The question remains on how widespread the inclusion criterion is. More species should be studied in order to find out whether our study species (Camponotus aethiops) is unique with respect to the inclusion criterion or not. As learning paradigms are well established for many different animals,,- a systematic investigation, including many substances of different chain-lengths and functional groups, of the reaction of individuals to a mixture of the conditioned stimulus and a novel odorant would elucidate whether the inclusion criterion is widespread or not. If the ant is indeed the exception and one of the only groups of animals that uses the inclusion criterion, this would suggest (but not prove) that it arises from the action component, as the olfactory pathway (which is part of the perception component) is well preserved between different groups of animals.

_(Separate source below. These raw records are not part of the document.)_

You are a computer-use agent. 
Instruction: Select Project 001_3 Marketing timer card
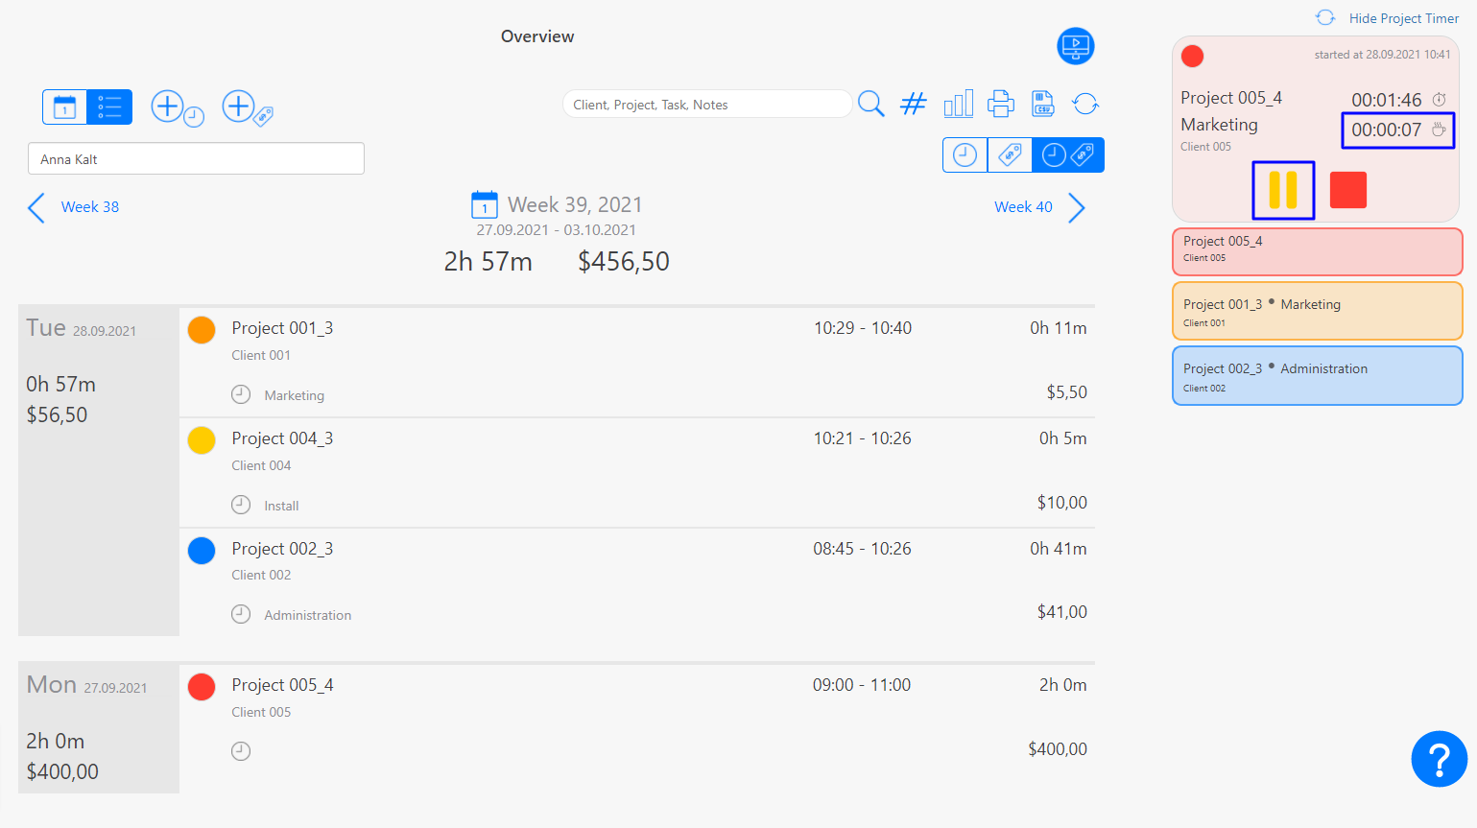click(x=1317, y=312)
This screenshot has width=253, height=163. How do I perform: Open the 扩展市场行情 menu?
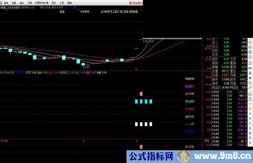click(41, 2)
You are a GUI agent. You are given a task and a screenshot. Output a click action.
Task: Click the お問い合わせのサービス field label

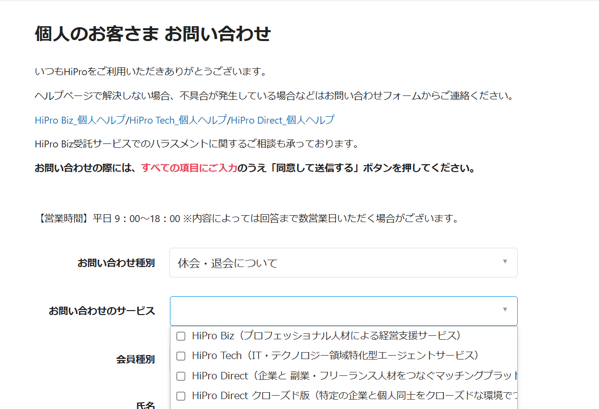click(102, 311)
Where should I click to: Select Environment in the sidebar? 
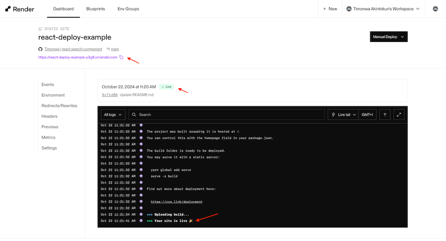tap(53, 95)
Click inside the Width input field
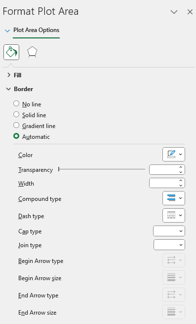Screen dimensions: 196x324 (163, 183)
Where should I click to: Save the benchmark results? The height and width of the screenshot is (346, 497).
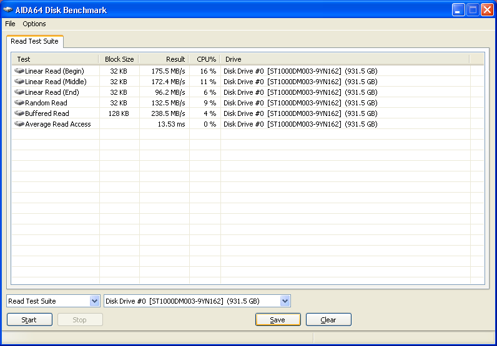pos(278,320)
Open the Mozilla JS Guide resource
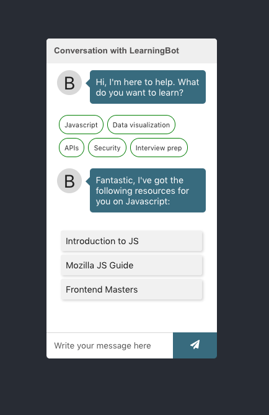Screen dimensions: 269x415 [x=131, y=265]
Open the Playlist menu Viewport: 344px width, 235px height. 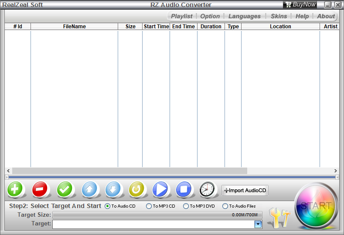(181, 16)
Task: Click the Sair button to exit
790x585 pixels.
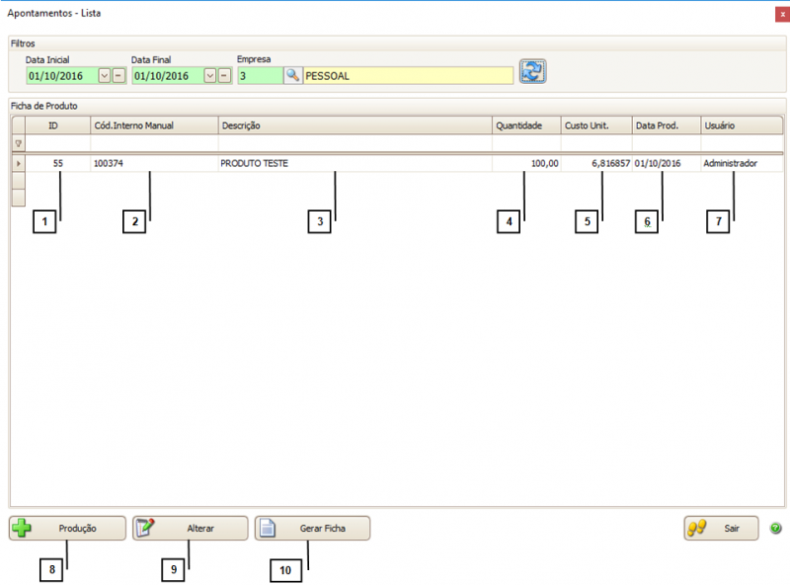Action: 721,529
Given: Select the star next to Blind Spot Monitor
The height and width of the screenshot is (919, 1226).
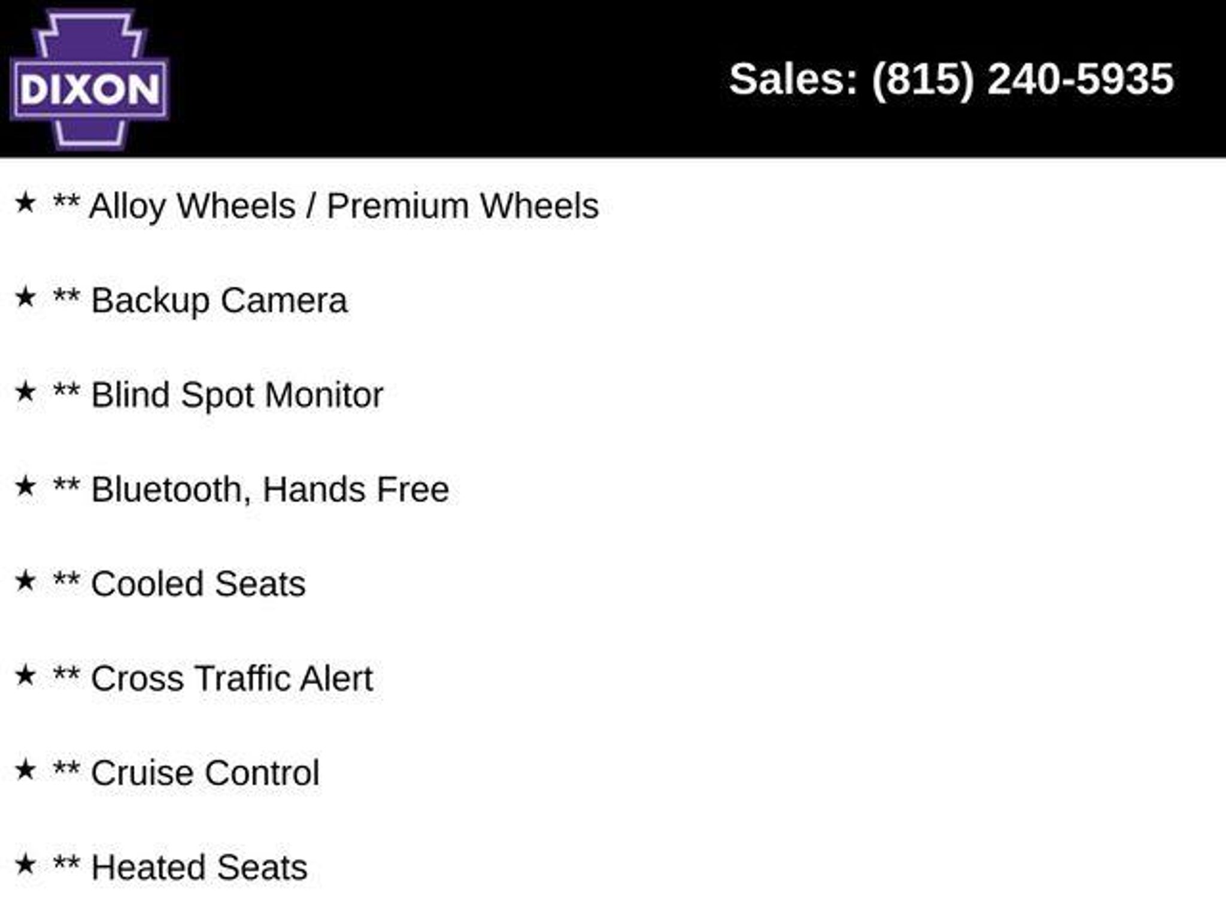Looking at the screenshot, I should click(26, 392).
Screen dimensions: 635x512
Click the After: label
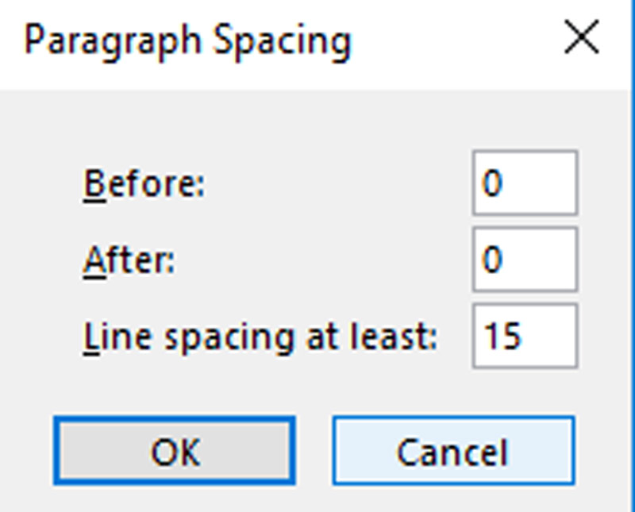(129, 260)
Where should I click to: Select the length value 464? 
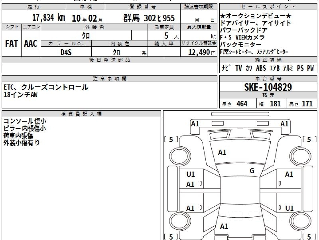(x=242, y=104)
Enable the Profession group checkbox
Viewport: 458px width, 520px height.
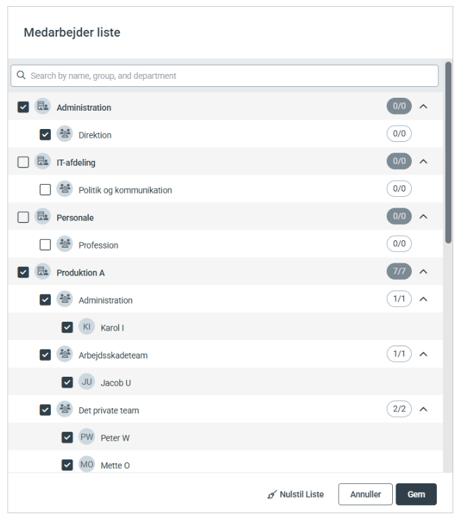[45, 245]
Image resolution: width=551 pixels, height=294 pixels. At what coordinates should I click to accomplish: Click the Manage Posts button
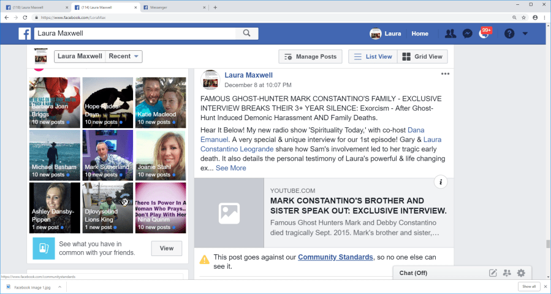tap(310, 57)
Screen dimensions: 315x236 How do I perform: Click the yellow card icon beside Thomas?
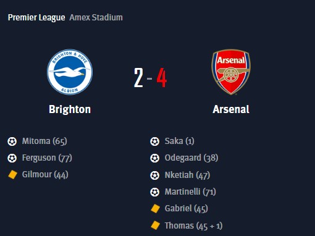click(x=155, y=225)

Whether the inclusion criterion is adaptive or not is not clear. One potential benefit for ants could be during recognition of nestmates vs. non-nestmates. As their cuticular chemical profile consists of many different substances, the inclusion criterion could ‘compact’ this profile into something simpler to interpret by treating multiple different substances as similar. This hypothesis is supported by recent evidence in the Argentine ant (Linipithema humile). Ants were exposed to a filter paper containing their own nestmate odour, to which they were not aggressive. When one of eight synthetic hydrocarbons (differing in branch position, chain length, or both) was added to this filter paper, the ants started to be aggressive. The ants displayed different levels of aggression depending on which hydrocarbon was added. The authors found functional homologs, where hydrocarbons differing in chain length (but not in the position of the functional group) received equal levels aggression, whereas this was not the case when comparing aggression levels against hydrocarbons differing in the position of the functional group. This could indicate that these functional homologs are ‘compacted’ into a single peak during the perception component.